# Start of EXCERPTED DATA
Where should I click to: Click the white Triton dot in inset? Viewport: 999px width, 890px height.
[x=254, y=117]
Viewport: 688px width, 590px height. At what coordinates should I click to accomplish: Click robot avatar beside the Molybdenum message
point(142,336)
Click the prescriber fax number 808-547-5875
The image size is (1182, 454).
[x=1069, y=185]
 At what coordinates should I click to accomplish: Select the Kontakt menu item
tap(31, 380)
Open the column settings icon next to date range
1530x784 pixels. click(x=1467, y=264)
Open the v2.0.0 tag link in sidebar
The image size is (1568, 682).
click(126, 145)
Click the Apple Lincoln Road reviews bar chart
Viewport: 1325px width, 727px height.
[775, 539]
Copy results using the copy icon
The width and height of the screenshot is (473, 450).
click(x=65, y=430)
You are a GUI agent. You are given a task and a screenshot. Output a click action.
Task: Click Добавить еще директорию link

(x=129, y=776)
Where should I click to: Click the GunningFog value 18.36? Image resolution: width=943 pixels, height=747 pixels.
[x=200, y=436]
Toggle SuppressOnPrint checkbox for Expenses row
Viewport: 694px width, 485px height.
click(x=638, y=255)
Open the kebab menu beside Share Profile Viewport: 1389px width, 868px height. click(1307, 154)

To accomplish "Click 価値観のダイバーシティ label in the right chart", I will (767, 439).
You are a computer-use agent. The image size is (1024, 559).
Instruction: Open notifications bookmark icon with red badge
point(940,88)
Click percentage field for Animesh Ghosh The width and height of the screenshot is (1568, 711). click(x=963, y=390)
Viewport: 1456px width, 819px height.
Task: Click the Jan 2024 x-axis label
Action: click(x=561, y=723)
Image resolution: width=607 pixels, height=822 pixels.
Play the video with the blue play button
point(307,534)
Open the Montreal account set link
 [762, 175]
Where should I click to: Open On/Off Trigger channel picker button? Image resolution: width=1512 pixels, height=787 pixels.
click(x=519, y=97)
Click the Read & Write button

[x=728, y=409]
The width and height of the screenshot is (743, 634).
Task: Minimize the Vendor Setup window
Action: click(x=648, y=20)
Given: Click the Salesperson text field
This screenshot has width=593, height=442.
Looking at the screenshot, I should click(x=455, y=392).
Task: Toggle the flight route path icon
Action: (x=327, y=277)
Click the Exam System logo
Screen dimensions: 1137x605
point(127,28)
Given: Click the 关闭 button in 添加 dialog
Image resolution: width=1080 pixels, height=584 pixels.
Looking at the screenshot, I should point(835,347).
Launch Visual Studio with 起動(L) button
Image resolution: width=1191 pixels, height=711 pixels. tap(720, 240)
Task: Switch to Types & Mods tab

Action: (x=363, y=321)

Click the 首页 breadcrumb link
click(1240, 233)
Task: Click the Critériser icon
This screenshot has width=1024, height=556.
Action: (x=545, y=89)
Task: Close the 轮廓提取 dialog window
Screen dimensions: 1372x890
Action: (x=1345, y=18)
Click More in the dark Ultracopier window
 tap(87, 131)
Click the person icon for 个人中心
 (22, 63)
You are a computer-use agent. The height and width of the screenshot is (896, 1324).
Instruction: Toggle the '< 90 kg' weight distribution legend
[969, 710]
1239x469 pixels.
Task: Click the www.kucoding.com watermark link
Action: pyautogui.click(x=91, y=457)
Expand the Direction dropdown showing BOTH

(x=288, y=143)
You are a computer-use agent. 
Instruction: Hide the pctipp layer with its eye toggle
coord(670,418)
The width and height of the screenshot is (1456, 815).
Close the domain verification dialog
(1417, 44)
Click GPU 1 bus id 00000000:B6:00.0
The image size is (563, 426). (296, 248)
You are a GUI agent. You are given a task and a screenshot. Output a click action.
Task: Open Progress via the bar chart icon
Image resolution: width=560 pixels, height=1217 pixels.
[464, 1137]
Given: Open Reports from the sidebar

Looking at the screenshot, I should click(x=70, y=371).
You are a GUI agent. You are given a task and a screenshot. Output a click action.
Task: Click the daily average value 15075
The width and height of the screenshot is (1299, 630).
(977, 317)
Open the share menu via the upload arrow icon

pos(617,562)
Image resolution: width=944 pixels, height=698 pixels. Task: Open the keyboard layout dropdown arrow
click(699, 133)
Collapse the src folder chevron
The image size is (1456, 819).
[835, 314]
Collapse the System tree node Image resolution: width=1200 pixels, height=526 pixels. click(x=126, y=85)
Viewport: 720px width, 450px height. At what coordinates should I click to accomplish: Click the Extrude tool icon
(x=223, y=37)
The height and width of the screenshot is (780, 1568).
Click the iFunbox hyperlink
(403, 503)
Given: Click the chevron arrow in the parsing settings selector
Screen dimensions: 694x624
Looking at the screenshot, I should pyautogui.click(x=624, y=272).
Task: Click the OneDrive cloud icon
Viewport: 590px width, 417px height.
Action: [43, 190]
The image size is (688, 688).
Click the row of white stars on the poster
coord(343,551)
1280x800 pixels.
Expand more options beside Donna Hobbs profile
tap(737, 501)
# End of EXCERPTED DATA
-- WHAT THE EXERCISE ASKS --
Please write out all the records above again, changing "Where should I click to" to "Which spot should I click to" and leaving everything else unchanged.

-- OUTPUT FOR THIS EXERCISE --
Which spot should I click to: Click the white Triton dot in inset? Viewport: 999px width, 890px height.
[x=254, y=117]
Viewport: 688px width, 590px height. At what coordinates should I click to accomplish: Click robot avatar beside the Molybdenum message
point(142,336)
Click the prescriber fax number 808-547-5875
The image size is (1182, 454).
[x=1069, y=185]
 At what coordinates should I click to accomplish: Select the Kontakt menu item
tap(31, 380)
Open the column settings icon next to date range
1530x784 pixels. click(x=1467, y=264)
Open the v2.0.0 tag link in sidebar
The image size is (1568, 682).
click(126, 145)
Click the Apple Lincoln Road reviews bar chart
Viewport: 1325px width, 727px height.
[775, 539]
Copy results using the copy icon
The width and height of the screenshot is (473, 450).
click(x=65, y=430)
You are a GUI agent. You are given a task and a screenshot. Output a click action.
Task: Click Добавить еще директорию link

(x=129, y=776)
Which spot should I click to: Click the GunningFog value 18.36? Image resolution: width=943 pixels, height=747 pixels.
[x=200, y=436]
Toggle SuppressOnPrint checkbox for Expenses row
Viewport: 694px width, 485px height.
click(x=638, y=255)
Open the kebab menu beside Share Profile Viewport: 1389px width, 868px height. click(1307, 154)

To accomplish "Click 価値観のダイバーシティ label in the right chart", I will (767, 439).
You are a computer-use agent. The image size is (1024, 559).
Instruction: Open notifications bookmark icon with red badge
point(940,88)
Click percentage field for Animesh Ghosh The width and height of the screenshot is (1568, 711). click(x=963, y=390)
Viewport: 1456px width, 819px height.
Task: Click the Jan 2024 x-axis label
Action: click(x=561, y=723)
Image resolution: width=607 pixels, height=822 pixels.
Play the video with the blue play button
point(307,534)
Open the Montreal account set link
 [762, 175]
Which spot should I click to: Open On/Off Trigger channel picker button? Image resolution: width=1512 pixels, height=787 pixels.
click(x=519, y=97)
Click the Read & Write button

[x=728, y=409]
The width and height of the screenshot is (743, 634).
Task: Minimize the Vendor Setup window
Action: click(x=648, y=20)
Given: Click the Salesperson text field
This screenshot has width=593, height=442.
Looking at the screenshot, I should click(x=455, y=392).
Task: Toggle the flight route path icon
Action: (x=327, y=277)
Click the Exam System logo
Screen dimensions: 1137x605
point(127,28)
Given: Click the 关闭 button in 添加 dialog
Image resolution: width=1080 pixels, height=584 pixels.
Looking at the screenshot, I should point(835,347).
Launch Visual Studio with 起動(L) button
Image resolution: width=1191 pixels, height=711 pixels. tap(720, 240)
Task: Switch to Types & Mods tab

Action: (x=363, y=321)

Click the 首页 breadcrumb link
click(1240, 233)
Task: Click the Critériser icon
This screenshot has width=1024, height=556.
Action: (x=545, y=89)
Task: Close the 轮廓提取 dialog window
Screen dimensions: 1372x890
Action: (x=1345, y=18)
Click More in the dark Ultracopier window
 tap(87, 131)
Click the person icon for 个人中心
 (22, 63)
You are a computer-use agent. The height and width of the screenshot is (896, 1324).
Instruction: Toggle the '< 90 kg' weight distribution legend
[969, 710]
1239x469 pixels.
Task: Click the www.kucoding.com watermark link
Action: pyautogui.click(x=91, y=457)
Expand the Direction dropdown showing BOTH

(x=288, y=143)
You are a computer-use agent. 
Instruction: Hide the pctipp layer with its eye toggle
coord(670,418)
The width and height of the screenshot is (1456, 815).
Close the domain verification dialog
(1417, 44)
Click GPU 1 bus id 00000000:B6:00.0
The image size is (563, 426). (296, 248)
You are a GUI agent. You are given a task and a screenshot. Output a click action.
Task: Open Progress via the bar chart icon
Image resolution: width=560 pixels, height=1217 pixels.
[464, 1137]
Given: Open Reports from the sidebar

Looking at the screenshot, I should click(x=70, y=371).
You are a GUI agent. You are given a task and a screenshot. Output a click action.
Task: Click the daily average value 15075
The width and height of the screenshot is (1299, 630).
(977, 317)
Open the share menu via the upload arrow icon

pos(617,562)
Image resolution: width=944 pixels, height=698 pixels. Task: Open the keyboard layout dropdown arrow
click(699, 133)
Collapse the src folder chevron
The image size is (1456, 819).
[835, 314]
Collapse the System tree node Image resolution: width=1200 pixels, height=526 pixels. click(x=126, y=85)
Viewport: 720px width, 450px height. At what coordinates should I click to accomplish: Click the Extrude tool icon
(x=223, y=37)
The height and width of the screenshot is (780, 1568).
Click the iFunbox hyperlink
(403, 503)
Given: Click the chevron arrow in the parsing settings selector
Screen dimensions: 694x624
Looking at the screenshot, I should pyautogui.click(x=624, y=272).
Task: Click the OneDrive cloud icon
Viewport: 590px width, 417px height.
Action: [43, 190]
The image size is (688, 688).
Click the row of white stars on the poster
coord(343,551)
1280x800 pixels.
Expand more options beside Donna Hobbs profile
tap(737, 501)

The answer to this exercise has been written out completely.